[TASK TO COMPLETE] Nothing but the lines from the one containing "Select March 8 on the calendar" to the end of the records below should be output, each exactly as written.

Collected data
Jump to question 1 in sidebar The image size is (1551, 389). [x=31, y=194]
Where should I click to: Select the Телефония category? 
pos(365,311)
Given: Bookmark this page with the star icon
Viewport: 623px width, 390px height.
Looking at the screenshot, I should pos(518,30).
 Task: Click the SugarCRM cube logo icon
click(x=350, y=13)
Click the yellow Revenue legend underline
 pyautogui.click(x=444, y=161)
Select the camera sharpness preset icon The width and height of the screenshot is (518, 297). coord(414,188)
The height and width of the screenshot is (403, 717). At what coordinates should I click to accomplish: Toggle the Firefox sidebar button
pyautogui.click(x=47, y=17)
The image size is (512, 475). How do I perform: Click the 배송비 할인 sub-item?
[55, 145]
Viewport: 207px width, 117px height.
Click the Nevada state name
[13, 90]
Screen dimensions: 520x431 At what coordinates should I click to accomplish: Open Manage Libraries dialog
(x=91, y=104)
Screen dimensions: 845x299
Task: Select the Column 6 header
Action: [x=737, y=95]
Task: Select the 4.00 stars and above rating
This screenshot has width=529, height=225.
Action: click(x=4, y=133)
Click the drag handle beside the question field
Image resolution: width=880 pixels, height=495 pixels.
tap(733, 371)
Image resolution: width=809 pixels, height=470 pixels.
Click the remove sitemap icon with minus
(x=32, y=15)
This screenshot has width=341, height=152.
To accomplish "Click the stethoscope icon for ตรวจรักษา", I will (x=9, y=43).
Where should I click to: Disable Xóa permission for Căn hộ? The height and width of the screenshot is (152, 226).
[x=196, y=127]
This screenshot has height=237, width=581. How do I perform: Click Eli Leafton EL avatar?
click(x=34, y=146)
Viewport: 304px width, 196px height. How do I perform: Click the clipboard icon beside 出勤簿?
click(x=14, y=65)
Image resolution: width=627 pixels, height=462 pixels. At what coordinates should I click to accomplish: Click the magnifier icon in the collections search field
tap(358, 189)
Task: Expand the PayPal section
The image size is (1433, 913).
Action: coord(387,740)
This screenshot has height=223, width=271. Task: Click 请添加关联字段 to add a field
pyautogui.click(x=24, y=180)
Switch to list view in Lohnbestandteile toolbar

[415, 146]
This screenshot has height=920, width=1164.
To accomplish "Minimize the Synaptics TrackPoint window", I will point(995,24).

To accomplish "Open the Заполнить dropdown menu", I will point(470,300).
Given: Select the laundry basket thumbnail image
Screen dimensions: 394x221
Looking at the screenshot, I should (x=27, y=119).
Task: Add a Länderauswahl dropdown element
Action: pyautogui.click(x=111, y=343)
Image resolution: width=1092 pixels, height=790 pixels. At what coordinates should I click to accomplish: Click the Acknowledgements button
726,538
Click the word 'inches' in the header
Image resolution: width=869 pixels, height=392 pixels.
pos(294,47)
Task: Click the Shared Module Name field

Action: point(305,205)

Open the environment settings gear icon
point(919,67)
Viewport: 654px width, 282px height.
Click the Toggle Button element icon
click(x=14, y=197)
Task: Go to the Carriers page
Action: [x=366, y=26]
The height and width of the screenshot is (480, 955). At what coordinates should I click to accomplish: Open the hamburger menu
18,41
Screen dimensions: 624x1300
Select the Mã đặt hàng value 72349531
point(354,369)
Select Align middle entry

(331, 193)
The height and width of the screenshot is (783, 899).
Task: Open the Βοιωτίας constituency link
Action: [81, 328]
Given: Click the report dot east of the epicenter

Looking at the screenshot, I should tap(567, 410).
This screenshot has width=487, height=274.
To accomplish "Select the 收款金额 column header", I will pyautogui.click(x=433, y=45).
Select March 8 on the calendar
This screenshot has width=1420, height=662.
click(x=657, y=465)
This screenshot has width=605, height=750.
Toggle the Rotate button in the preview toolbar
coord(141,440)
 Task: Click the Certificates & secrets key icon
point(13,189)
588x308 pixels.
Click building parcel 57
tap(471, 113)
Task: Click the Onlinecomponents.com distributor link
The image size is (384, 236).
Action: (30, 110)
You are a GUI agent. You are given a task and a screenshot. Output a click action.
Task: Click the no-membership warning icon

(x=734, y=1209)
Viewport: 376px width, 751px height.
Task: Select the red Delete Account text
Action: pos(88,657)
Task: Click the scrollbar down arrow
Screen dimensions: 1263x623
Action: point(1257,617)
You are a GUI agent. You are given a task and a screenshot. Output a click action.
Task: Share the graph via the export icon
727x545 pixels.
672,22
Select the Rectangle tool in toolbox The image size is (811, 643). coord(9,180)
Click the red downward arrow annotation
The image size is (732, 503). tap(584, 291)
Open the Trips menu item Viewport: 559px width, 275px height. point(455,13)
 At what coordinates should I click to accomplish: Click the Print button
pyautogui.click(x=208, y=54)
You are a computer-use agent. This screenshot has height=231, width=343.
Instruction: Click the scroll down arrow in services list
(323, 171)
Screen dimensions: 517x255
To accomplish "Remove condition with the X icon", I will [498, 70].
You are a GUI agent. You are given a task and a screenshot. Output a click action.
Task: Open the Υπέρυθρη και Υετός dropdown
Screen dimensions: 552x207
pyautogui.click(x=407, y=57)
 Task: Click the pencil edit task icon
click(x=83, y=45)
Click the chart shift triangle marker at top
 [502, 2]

[TASK RESULT]
Select March 8 on the calendar
This screenshot has width=1420, height=662.
click(x=657, y=465)
This screenshot has width=605, height=750.
Toggle the Rotate button in the preview toolbar
coord(141,440)
 Task: Click the Certificates & secrets key icon
point(13,189)
588x308 pixels.
Click building parcel 57
tap(471, 113)
Task: Click the Onlinecomponents.com distributor link
The image size is (384, 236).
Action: (30, 110)
You are a GUI agent. You are given a task and a screenshot. Output a click action.
Task: Click the no-membership warning icon

(x=734, y=1209)
Viewport: 376px width, 751px height.
Task: Select the red Delete Account text
Action: pos(88,657)
Task: Click the scrollbar down arrow
Screen dimensions: 1263x623
Action: point(1257,617)
You are a GUI agent. You are given a task and a screenshot. Output a click action.
Task: Share the graph via the export icon
727x545 pixels.
672,22
Select the Rectangle tool in toolbox The image size is (811, 643). coord(9,180)
Click the red downward arrow annotation
The image size is (732, 503). tap(584, 291)
Open the Trips menu item Viewport: 559px width, 275px height. point(455,13)
 At what coordinates should I click to accomplish: Click the Print button
pyautogui.click(x=208, y=54)
You are a computer-use agent. This screenshot has height=231, width=343.
Instruction: Click the scroll down arrow in services list
(323, 171)
Screen dimensions: 517x255
To accomplish "Remove condition with the X icon", I will [498, 70].
You are a GUI agent. You are given a task and a screenshot. Output a click action.
Task: Open the Υπέρυθρη και Υετός dropdown
Screen dimensions: 552x207
pyautogui.click(x=407, y=57)
 Task: Click the pencil edit task icon
click(x=83, y=45)
Click the chart shift triangle marker at top
 [502, 2]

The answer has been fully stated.